In Listing 5 we've instantiated a
SimplePojo class, setting its
favBeatle member and then rendering a response with the
simplePojo instance, which is exposed to the view template. (Note that
favBeatle is a public member. I'm sure some purists would frown on that design decision, but it does help us avoid getter/setter resolution kruft.)
This is fairly similar to old fashioned JavaServer Pages and Expression Language template variable resolution.
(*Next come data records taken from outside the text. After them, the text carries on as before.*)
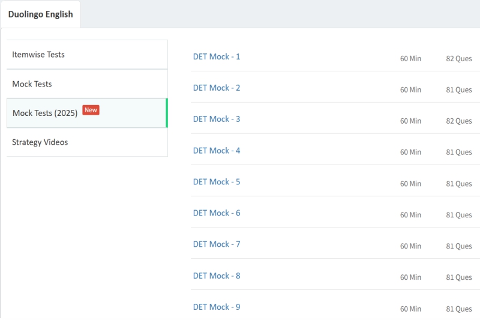The image size is (480, 320).
Task: Go to the Mock Tests section
Action: click(32, 84)
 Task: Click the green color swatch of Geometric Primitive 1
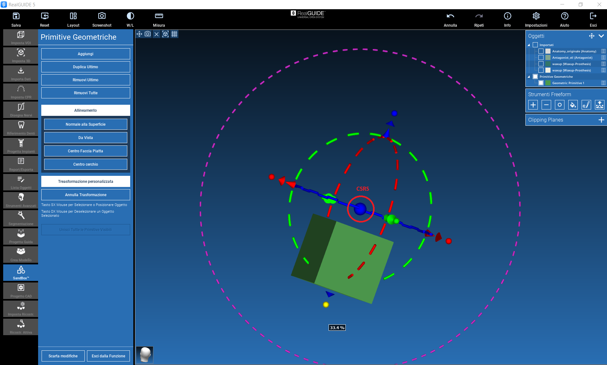click(548, 83)
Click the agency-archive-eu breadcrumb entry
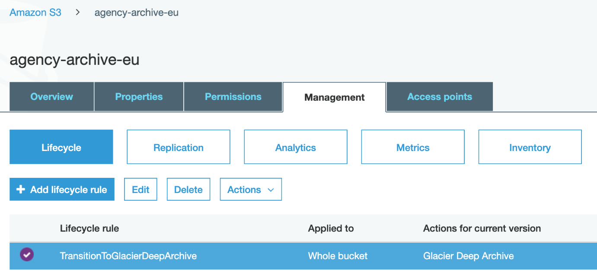 (x=136, y=13)
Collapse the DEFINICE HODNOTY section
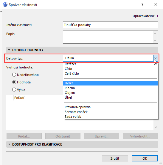The height and width of the screenshot is (165, 163). (x=9, y=50)
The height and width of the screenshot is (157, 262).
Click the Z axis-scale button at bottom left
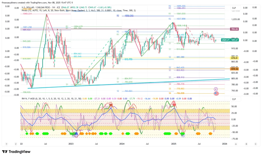16,144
simplePojo is just a value object used to ferry objects to the view. Since we are in dev mode, we can just reload the browser page and view our musical choice.
Notes about Ninja
You've had a quick look at Ninja, and we'll go much more in-depth with this framework in the next article in this series. For now, just note that Ninja is a stateless architecture. All session information is intended to be stored client-side, and the framework has support for that. This in principle means that scaling is as simple as adding more Ninja nodes to your cluster, without concern for sticky sessions.
For this quick demo, we kind of backed into Ninja's request processing architecture, which consists of routes, views, and controllers. We started at the view and moved into routing and controllers. This pattern is repeated in the other frameworks. As I mentioned earlier, I call these types of frameworks RVC frameworks -- the routes, views, and controllers architecture being their core commonality.
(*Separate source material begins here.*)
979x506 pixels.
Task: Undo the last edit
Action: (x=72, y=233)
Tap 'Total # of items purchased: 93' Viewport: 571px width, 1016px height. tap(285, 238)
Spark 2: Extremely lightweight RVC for Java 8 and up
Now let's turn our attention to Spark. Not to be confused with Apache's big data processing engine, this Spark is the most lightweight of our three RVC frameworks. It draws inspiration from the Ruby framework, Sinatra.
We'll use Spark 2, the latest version as of this writing, for our demo. Spark 2 doesn't support any Java versions below Java 8, so be sure to install the most recent Java update if you want to follow along. It might seem extreme to drop support for Java 7 but it does keep the project very tight. Moreover, Java 8 is a real winner, and it's great to see how Spark integrates some of its standout features. We'll explore Spark's support for lambda expressions when the time comes.
For now, just as we did with Ninja, start by creating a new Maven project, as shown in Listing 6. In this case, there is no Spark specific archetype, so we'll just use a generic Maven archetype.
Listing 6. Creating a new Spark project
mvn archetype:generate -DgroupId=com.mycompany.app -DartifactId=my-app -DarchetypeArtifactId=maven-archetype-quickstart -DinteractiveMode=false
cd into our freshly minted project
dir and add Listing 7 to your
pom.xml using a text editor.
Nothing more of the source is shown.